(Stored records)

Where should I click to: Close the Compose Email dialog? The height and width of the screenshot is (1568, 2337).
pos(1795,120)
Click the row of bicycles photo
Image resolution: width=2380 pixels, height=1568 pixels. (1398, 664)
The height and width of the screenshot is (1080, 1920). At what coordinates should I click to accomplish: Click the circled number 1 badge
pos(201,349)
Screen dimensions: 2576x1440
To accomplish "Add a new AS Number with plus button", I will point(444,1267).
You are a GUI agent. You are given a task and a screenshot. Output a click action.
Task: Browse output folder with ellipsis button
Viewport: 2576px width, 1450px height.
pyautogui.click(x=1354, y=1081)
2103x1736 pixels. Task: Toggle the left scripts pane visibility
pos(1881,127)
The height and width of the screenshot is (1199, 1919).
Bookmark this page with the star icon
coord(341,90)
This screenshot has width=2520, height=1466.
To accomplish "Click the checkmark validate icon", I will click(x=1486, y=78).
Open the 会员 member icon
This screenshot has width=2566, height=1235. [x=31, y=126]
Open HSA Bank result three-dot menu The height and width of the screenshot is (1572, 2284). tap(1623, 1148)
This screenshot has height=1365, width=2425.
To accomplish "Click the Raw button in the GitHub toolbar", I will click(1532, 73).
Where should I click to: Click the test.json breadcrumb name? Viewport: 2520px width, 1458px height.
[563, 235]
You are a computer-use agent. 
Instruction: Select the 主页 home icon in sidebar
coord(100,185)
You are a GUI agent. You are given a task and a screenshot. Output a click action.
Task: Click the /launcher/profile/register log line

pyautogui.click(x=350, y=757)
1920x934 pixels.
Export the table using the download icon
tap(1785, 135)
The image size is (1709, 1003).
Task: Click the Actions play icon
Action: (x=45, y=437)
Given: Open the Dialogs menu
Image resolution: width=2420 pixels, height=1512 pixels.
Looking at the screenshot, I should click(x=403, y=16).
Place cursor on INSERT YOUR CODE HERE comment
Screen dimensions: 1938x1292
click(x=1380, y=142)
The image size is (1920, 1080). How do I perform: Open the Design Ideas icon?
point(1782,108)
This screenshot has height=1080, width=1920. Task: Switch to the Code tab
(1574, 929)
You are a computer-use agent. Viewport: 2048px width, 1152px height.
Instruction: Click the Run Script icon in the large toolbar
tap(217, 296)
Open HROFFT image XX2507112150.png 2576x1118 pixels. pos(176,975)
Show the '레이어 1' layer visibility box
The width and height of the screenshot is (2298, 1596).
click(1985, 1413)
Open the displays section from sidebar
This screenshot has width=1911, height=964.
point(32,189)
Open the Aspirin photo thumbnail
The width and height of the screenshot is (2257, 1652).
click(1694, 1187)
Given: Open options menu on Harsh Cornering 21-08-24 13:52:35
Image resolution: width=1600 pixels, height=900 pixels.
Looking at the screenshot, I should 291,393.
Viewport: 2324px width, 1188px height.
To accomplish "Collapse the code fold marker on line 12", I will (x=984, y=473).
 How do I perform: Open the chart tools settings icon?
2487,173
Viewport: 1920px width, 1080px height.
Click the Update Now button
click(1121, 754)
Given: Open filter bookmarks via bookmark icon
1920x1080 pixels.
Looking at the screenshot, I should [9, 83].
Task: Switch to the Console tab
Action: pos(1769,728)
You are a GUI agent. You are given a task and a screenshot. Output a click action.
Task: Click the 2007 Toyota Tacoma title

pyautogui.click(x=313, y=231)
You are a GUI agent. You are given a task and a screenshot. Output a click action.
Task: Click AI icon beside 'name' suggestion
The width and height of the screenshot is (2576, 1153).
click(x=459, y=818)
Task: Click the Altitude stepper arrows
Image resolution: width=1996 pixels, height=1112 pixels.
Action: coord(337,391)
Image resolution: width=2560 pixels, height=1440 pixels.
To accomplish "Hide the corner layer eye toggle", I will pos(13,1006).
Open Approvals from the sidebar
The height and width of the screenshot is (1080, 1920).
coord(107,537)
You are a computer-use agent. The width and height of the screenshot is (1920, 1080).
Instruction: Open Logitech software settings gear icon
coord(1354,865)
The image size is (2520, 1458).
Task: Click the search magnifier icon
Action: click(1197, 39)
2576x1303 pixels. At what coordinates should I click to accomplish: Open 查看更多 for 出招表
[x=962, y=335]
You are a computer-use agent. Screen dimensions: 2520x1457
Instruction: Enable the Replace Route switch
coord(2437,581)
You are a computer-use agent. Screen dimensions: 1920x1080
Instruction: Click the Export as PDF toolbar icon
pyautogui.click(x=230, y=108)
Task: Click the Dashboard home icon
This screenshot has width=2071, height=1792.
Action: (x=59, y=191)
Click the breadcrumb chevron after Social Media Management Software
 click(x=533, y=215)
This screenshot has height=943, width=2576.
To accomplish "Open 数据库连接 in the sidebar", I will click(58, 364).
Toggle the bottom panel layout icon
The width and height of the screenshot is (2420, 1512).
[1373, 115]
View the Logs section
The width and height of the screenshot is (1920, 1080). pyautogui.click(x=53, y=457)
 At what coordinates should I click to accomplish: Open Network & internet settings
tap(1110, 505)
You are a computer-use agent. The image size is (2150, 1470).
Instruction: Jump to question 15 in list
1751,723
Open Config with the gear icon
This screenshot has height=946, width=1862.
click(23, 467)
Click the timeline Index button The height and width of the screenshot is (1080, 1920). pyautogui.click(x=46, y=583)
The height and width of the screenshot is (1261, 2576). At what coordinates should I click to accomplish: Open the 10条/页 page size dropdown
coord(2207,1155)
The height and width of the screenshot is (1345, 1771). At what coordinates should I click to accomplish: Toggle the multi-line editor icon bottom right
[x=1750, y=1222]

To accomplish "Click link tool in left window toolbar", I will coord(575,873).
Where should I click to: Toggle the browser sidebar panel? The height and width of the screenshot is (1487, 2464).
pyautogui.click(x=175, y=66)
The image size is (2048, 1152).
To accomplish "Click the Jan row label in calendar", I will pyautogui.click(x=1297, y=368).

[WORK ITEM]
Your reply should be all of the data, returned exactly.

[RESPONSE]
Where should I click to: Close the Compose Email dialog? The height and width of the screenshot is (1568, 2337).
pos(1795,120)
Click the row of bicycles photo
Image resolution: width=2380 pixels, height=1568 pixels. (1398, 664)
The height and width of the screenshot is (1080, 1920). At what coordinates should I click to accomplish: Click the circled number 1 badge
pos(201,349)
Screen dimensions: 2576x1440
To accomplish "Add a new AS Number with plus button", I will point(444,1267).
You are a GUI agent. You are given a task and a screenshot. Output a click action.
Task: Browse output folder with ellipsis button
Viewport: 2576px width, 1450px height.
pyautogui.click(x=1354, y=1081)
2103x1736 pixels. Task: Toggle the left scripts pane visibility
pos(1881,127)
The height and width of the screenshot is (1199, 1919).
Bookmark this page with the star icon
coord(341,90)
This screenshot has width=2520, height=1466.
To accomplish "Click the checkmark validate icon", I will click(x=1486, y=78).
Open the 会员 member icon
This screenshot has width=2566, height=1235. [x=31, y=126]
Open HSA Bank result three-dot menu The height and width of the screenshot is (1572, 2284). tap(1623, 1148)
This screenshot has height=1365, width=2425.
To accomplish "Click the Raw button in the GitHub toolbar", I will click(1532, 73).
Where should I click to: Click the test.json breadcrumb name? Viewport: 2520px width, 1458px height.
[563, 235]
You are a computer-use agent. 
Instruction: Select the 主页 home icon in sidebar
coord(100,185)
You are a GUI agent. You are given a task and a screenshot. Output a click action.
Task: Click the /launcher/profile/register log line

pyautogui.click(x=350, y=757)
1920x934 pixels.
Export the table using the download icon
tap(1785, 135)
The image size is (1709, 1003).
Task: Click the Actions play icon
Action: (x=45, y=437)
Given: Open the Dialogs menu
Image resolution: width=2420 pixels, height=1512 pixels.
Looking at the screenshot, I should click(x=403, y=16).
Place cursor on INSERT YOUR CODE HERE comment
Screen dimensions: 1938x1292
click(x=1380, y=142)
The image size is (1920, 1080). How do I perform: Open the Design Ideas icon?
point(1782,108)
This screenshot has height=1080, width=1920. Task: Switch to the Code tab
(1574, 929)
You are a computer-use agent. Viewport: 2048px width, 1152px height.
Instruction: Click the Run Script icon in the large toolbar
tap(217, 296)
Open HROFFT image XX2507112150.png 2576x1118 pixels. pos(176,975)
Show the '레이어 1' layer visibility box
The width and height of the screenshot is (2298, 1596).
click(1985, 1413)
Open the displays section from sidebar
This screenshot has width=1911, height=964.
point(32,189)
Open the Aspirin photo thumbnail
The width and height of the screenshot is (2257, 1652).
click(1694, 1187)
Given: Open options menu on Harsh Cornering 21-08-24 13:52:35
Image resolution: width=1600 pixels, height=900 pixels.
Looking at the screenshot, I should 291,393.
Viewport: 2324px width, 1188px height.
To accomplish "Collapse the code fold marker on line 12", I will (x=984, y=473).
 How do I perform: Open the chart tools settings icon?
2487,173
Viewport: 1920px width, 1080px height.
Click the Update Now button
click(1121, 754)
Given: Open filter bookmarks via bookmark icon
1920x1080 pixels.
Looking at the screenshot, I should [9, 83].
Task: Switch to the Console tab
Action: pos(1769,728)
You are a GUI agent. You are given a task and a screenshot. Output a click action.
Task: Click the 2007 Toyota Tacoma title

pyautogui.click(x=313, y=231)
You are a GUI agent. You are given a task and a screenshot. Output a click action.
Task: Click AI icon beside 'name' suggestion
The width and height of the screenshot is (2576, 1153).
click(x=459, y=818)
Task: Click the Altitude stepper arrows
Image resolution: width=1996 pixels, height=1112 pixels.
Action: coord(337,391)
Image resolution: width=2560 pixels, height=1440 pixels.
To accomplish "Hide the corner layer eye toggle", I will pos(13,1006).
Open Approvals from the sidebar
The height and width of the screenshot is (1080, 1920).
coord(107,537)
You are a computer-use agent. The width and height of the screenshot is (1920, 1080).
Instruction: Open Logitech software settings gear icon
coord(1354,865)
The image size is (2520, 1458).
Task: Click the search magnifier icon
Action: click(1197, 39)
2576x1303 pixels. At what coordinates should I click to accomplish: Open 查看更多 for 出招表
[x=962, y=335]
You are a computer-use agent. Screen dimensions: 2520x1457
Instruction: Enable the Replace Route switch
coord(2437,581)
You are a computer-use agent. Screen dimensions: 1920x1080
Instruction: Click the Export as PDF toolbar icon
pyautogui.click(x=230, y=108)
Task: Click the Dashboard home icon
This screenshot has width=2071, height=1792.
Action: (x=59, y=191)
Click the breadcrumb chevron after Social Media Management Software
 click(x=533, y=215)
This screenshot has height=943, width=2576.
To accomplish "Open 数据库连接 in the sidebar", I will click(58, 364).
Toggle the bottom panel layout icon
The width and height of the screenshot is (2420, 1512).
[1373, 115]
View the Logs section
The width and height of the screenshot is (1920, 1080). pyautogui.click(x=53, y=457)
 At what coordinates should I click to accomplish: Open Network & internet settings
tap(1110, 505)
You are a computer-use agent. The image size is (2150, 1470).
Instruction: Jump to question 15 in list
1751,723
Open Config with the gear icon
This screenshot has height=946, width=1862.
click(23, 467)
Click the timeline Index button The height and width of the screenshot is (1080, 1920). pyautogui.click(x=46, y=583)
The height and width of the screenshot is (1261, 2576). At what coordinates should I click to accomplish: Open the 10条/页 page size dropdown
coord(2207,1155)
The height and width of the screenshot is (1345, 1771). At what coordinates should I click to accomplish: Toggle the multi-line editor icon bottom right
[x=1750, y=1222]

To accomplish "Click link tool in left window toolbar", I will coord(575,873).
Where should I click to: Toggle the browser sidebar panel? The height and width of the screenshot is (1487, 2464).
pyautogui.click(x=175, y=66)
The image size is (2048, 1152).
To accomplish "Click the Jan row label in calendar", I will pyautogui.click(x=1297, y=368).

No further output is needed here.